Nigella sativa L. Seed Extract Modulates the Neurotransmitter Amino Acids Release in Cultured Neurons In Vitro

1Pharmacology Department, Faculty of Pharmacy, Universidad Complutense de Madrid, Plaza Ramón y Cajal s/n, 28040 Madrid, Spain
2Biochemistry and Molecular Biology Department, Faculty of Pharmacy, Universidad Complutense de Madrid, Plaza Ramón y Cajal s/n, 28040 Madrid, Spain

Received 9 December 2009; Revised 22 March 2010; Accepted 19 April 2010

Academic Editor: Mohamed Boutjdir

Copyright © 2010 Tarek El-Naggar et al. This is an open access article distributed under the Creative Commons Attribution License, which permits unrestricted use, distribution, and reproduction in any medium, provided the original work is properly cited.

Abstract

Nigella sativa L. (NS) has been used for medicinal purposes since ancient times.
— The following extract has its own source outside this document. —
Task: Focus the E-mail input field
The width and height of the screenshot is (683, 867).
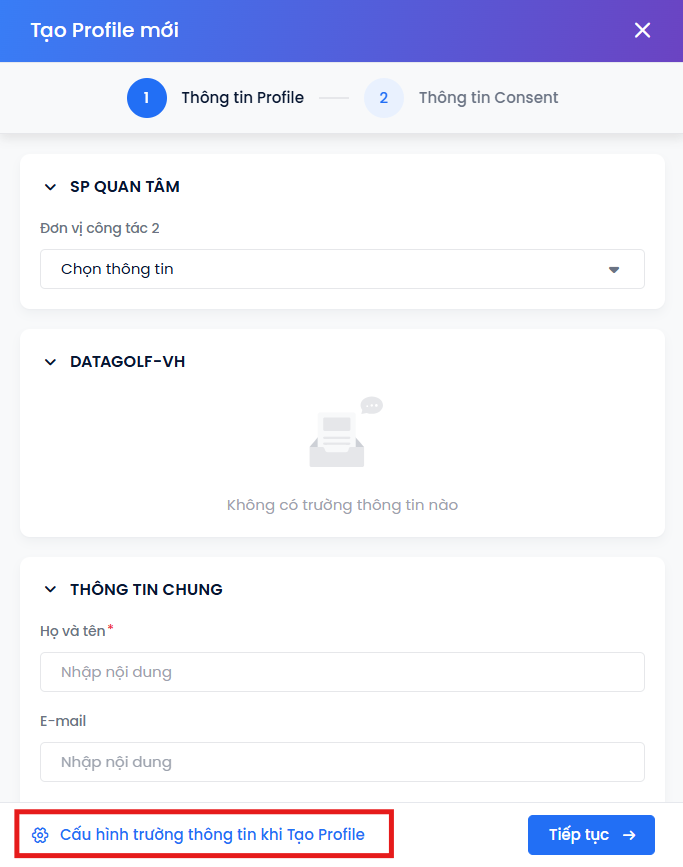Action: (342, 762)
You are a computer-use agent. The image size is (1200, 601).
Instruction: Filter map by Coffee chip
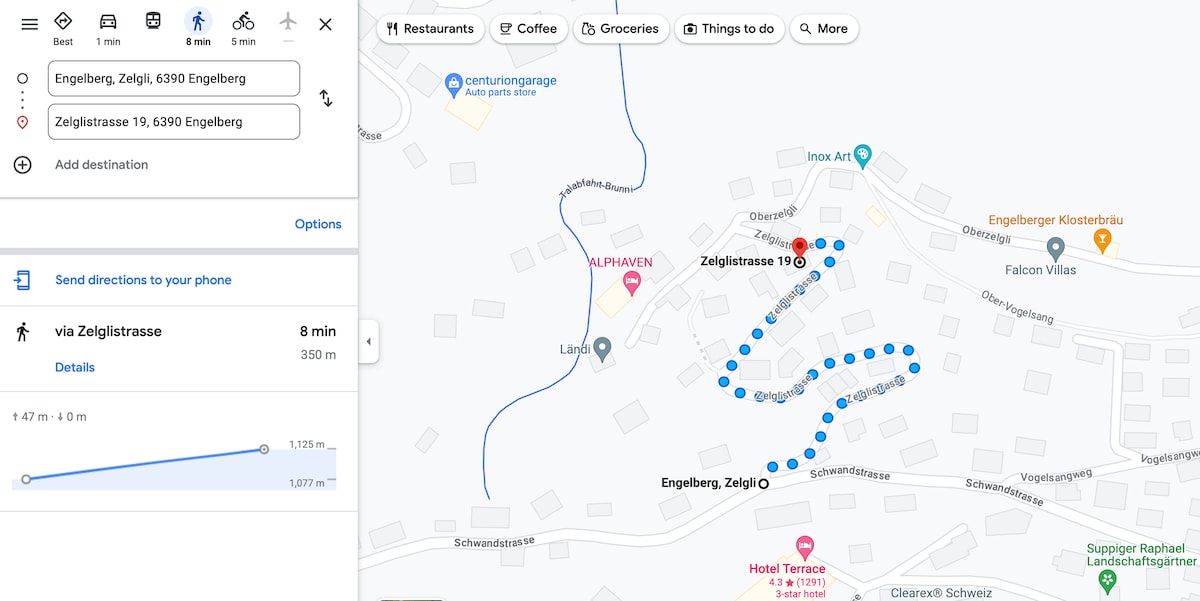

This study aimed to investigate the cytotoxicity of NS dry methanolic extract on cultured cortical neurons and its influence on neurotransmitter release, as well as the presence of excitatory (glutamate and aspartate) and inhibitory amino acids (gamma-aminobutyric acid—GABA—and glycine) in NS extract. Cultured rat cortical neurons were exposed to different times and concentrations of NS dry methanolic extract and cell viability was then determined by a quantitative colorimetric method. NS did not induce any toxicity. The secretion of different amino acids was studied in primary cultured cortical neurons by high-performance liquid chromatography (HPLC) using a derivation before injection with dansyl chloride. NS modulated amino acid release in cultured neurons; GABA was significantly increased whereas secretion of glutamate, aspartate, and glycine were decreased. The in vitro findings support the hypothesis that the sedative and depressive effects of NS observed in vivo could be based on changes of inhibitory/excitatory amino acids levels.